A shape memory alloy can operate at very high temperatures in excess of
that produced by the dog bone. It may the possible to build a mechanical
device that produces a sharp pressure increase in the hydrogen gas to
activate increased LENR reactivity through nanoparticle creation via
supercritical pressure induced gas nucleation.
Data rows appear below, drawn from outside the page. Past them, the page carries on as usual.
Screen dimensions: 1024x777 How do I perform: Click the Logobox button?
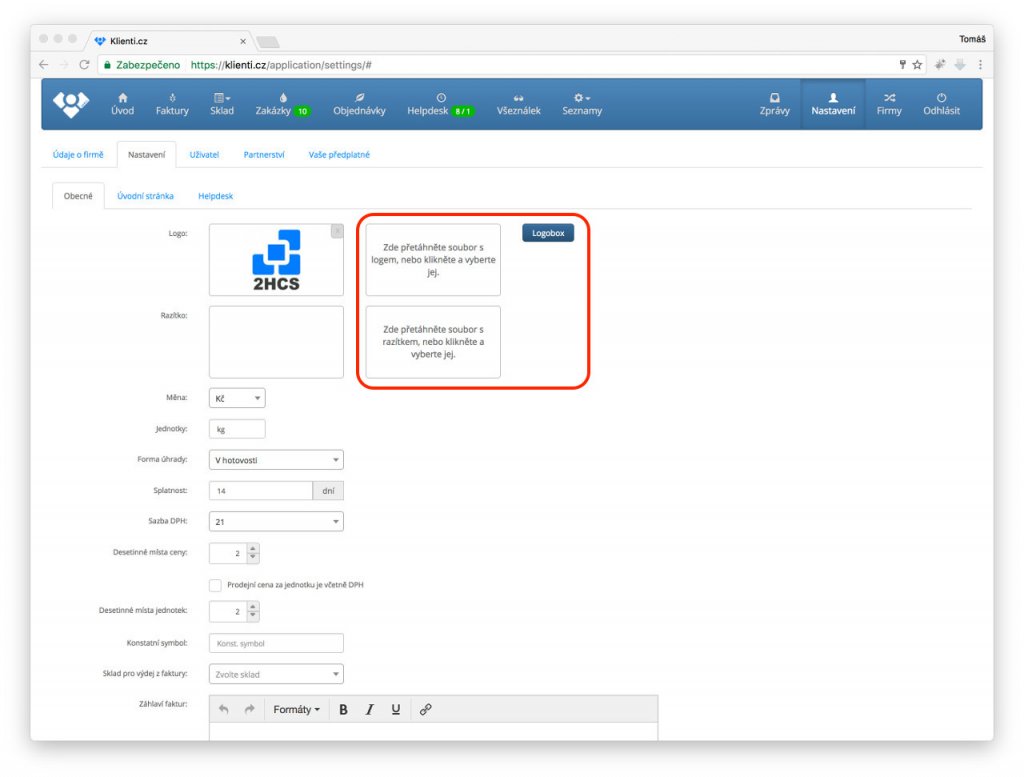coord(548,233)
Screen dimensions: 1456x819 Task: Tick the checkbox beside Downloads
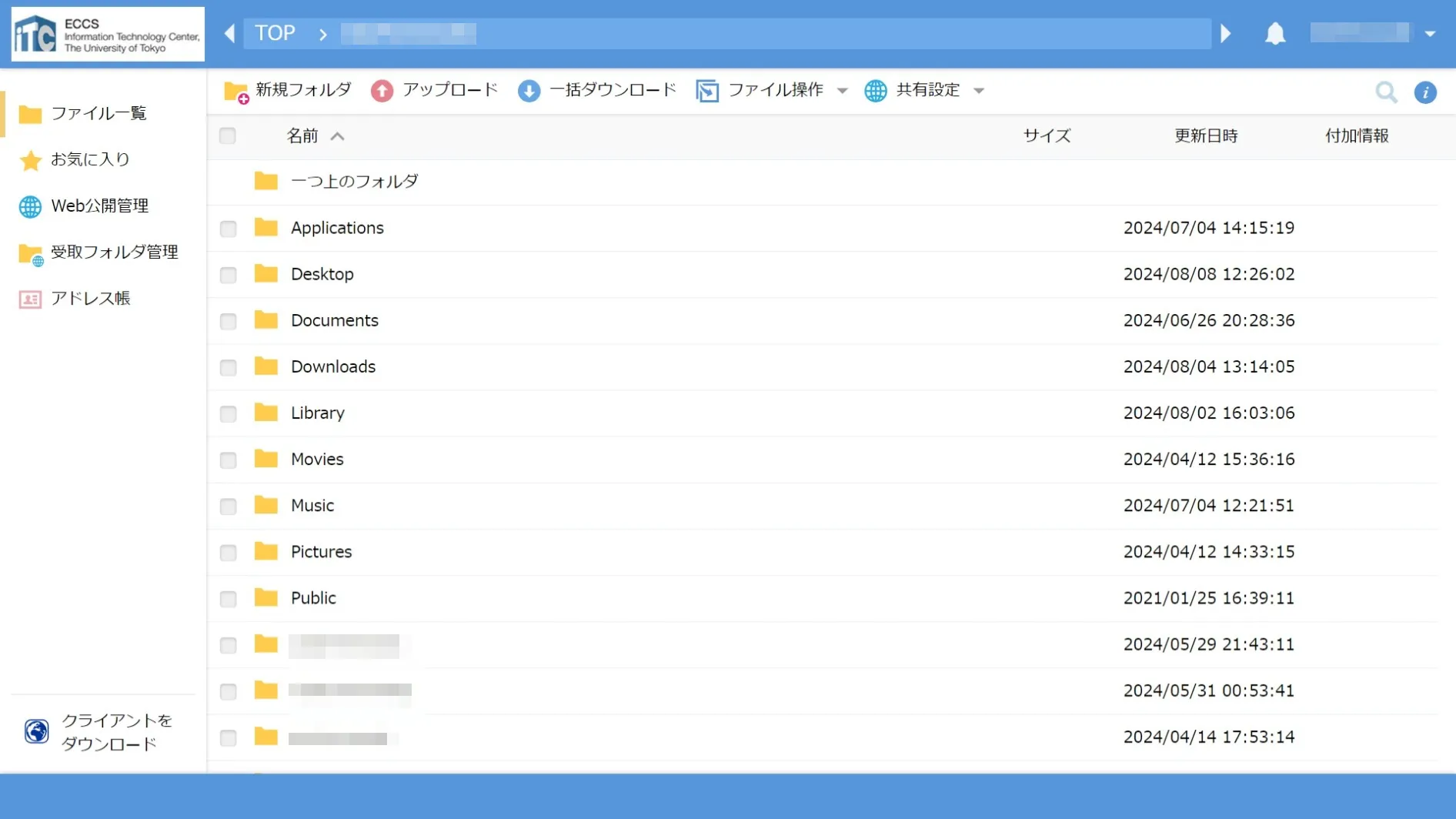point(228,367)
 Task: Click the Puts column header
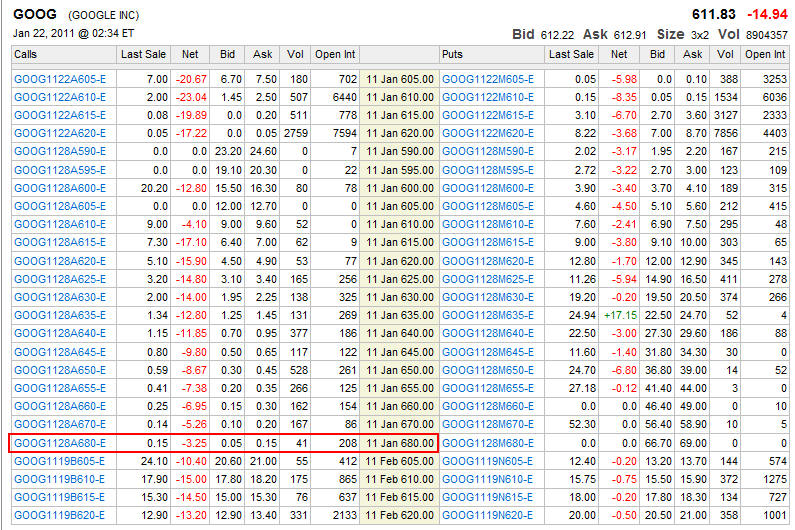[x=452, y=54]
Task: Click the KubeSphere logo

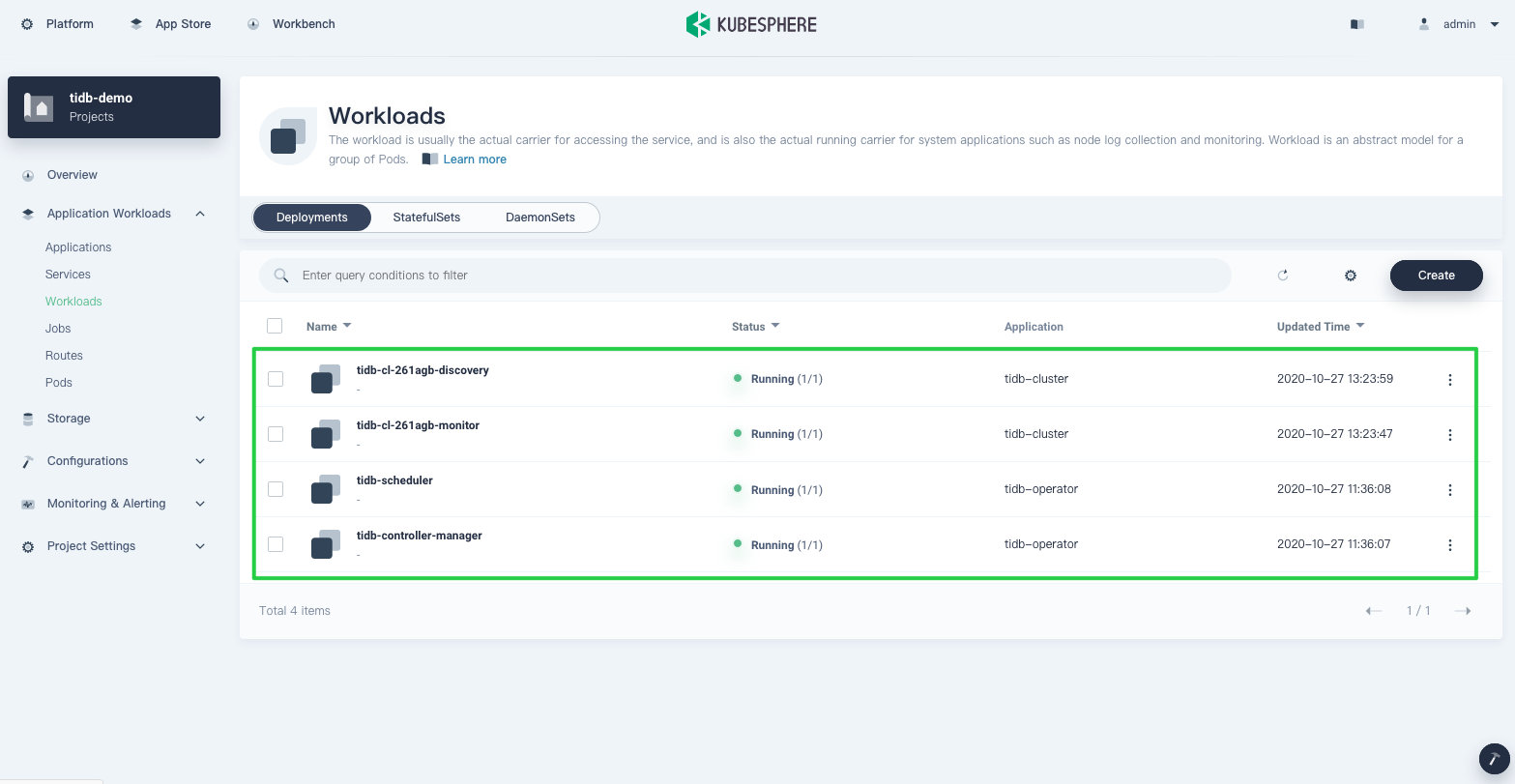Action: (x=751, y=24)
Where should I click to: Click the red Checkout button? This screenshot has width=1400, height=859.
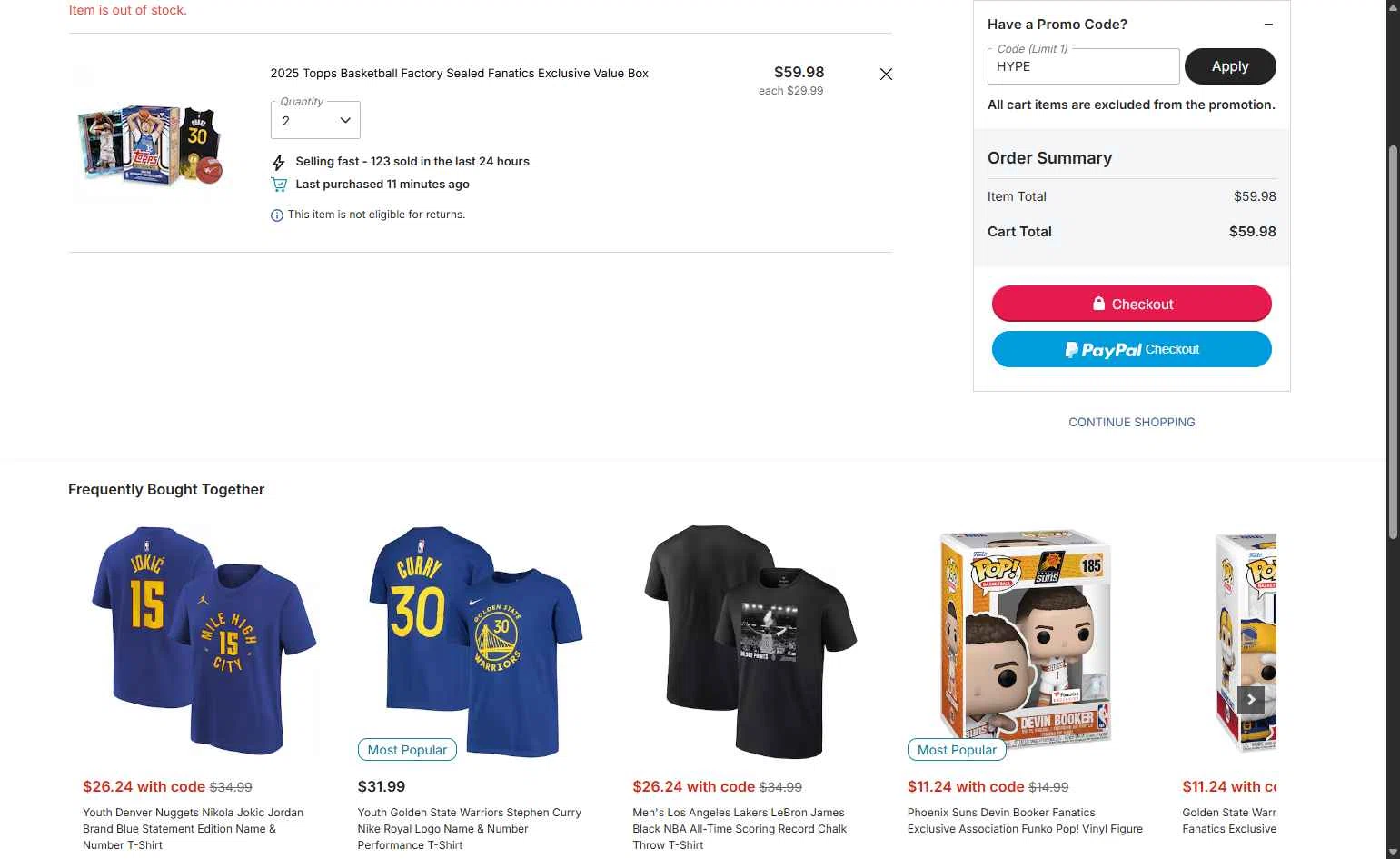(1131, 304)
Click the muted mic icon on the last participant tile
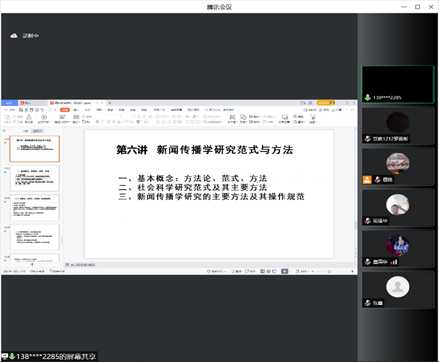The height and width of the screenshot is (362, 439). point(368,303)
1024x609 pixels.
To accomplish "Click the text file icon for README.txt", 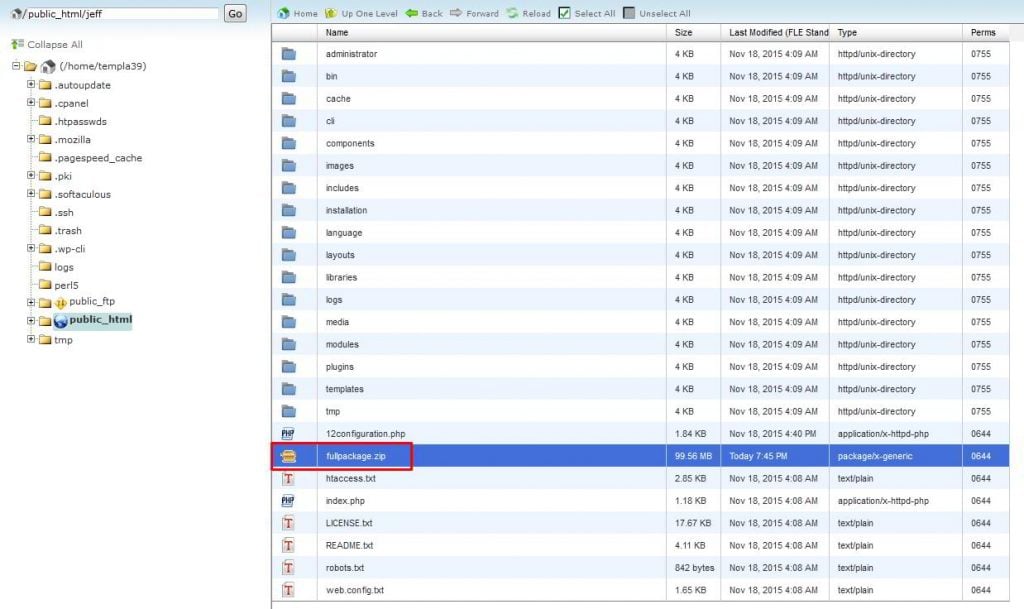I will tap(288, 545).
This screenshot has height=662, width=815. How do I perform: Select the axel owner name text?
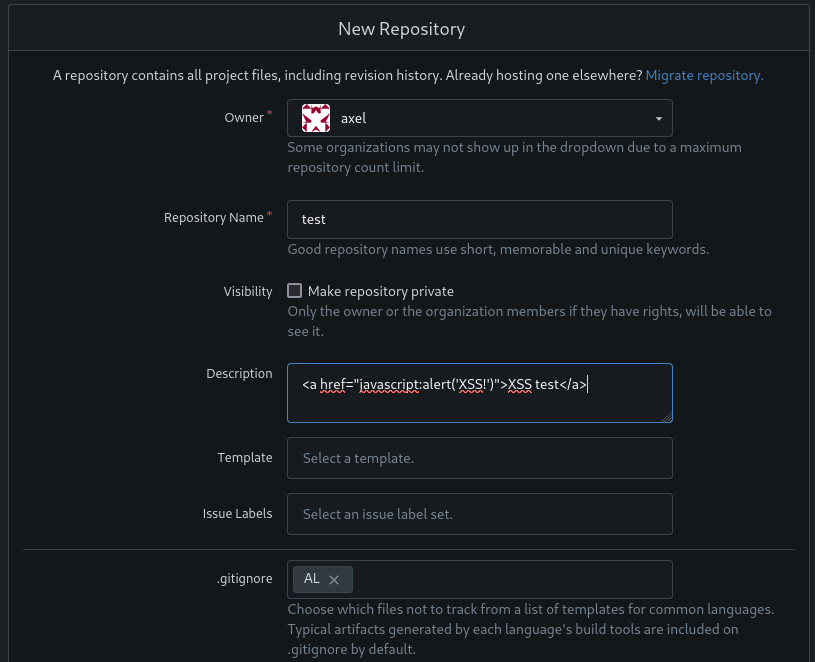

We might design a mechanical muscle that rapidly contracts added by
leverage to produce the pressure wave then relaxes slowly to make the next
pressure cycle possible.

Shape memory acts in a limited temperature range. A small electric current
can heat the shape sensitive material above its transition point to
activate an explosive pressure pulse much in the way that the mantis shrimp
uses contracting mussel power to produces cavitation bubbles to kill its
prey.

These smashers deliver the fastest punch of any animal
<http://blogs.discovermagazine.com/notrocketscience/2008/07/19/the-mantis-shrimp-has-the-worlds-fastest-punch/>.
As the club unfurls, its acceleration is 10,000 times greater than gravity.
Moving *through water*, it reaches a top speed of 50 miles per hour. It
creates a pressure wave that boils the water in front of it, creating
flashes of light (shrimpoluminescene
<http://en.wikipedia.org/wiki/Sonoluminescence> – no, really) and immensely
destructive bubbles <http://en.wikipedia.org/wiki/Cavitation>. The club
reaches its target in just three thousandths of a second, and strikes with
the force of a rifle bullet.

We just need to put a few of the pieces together.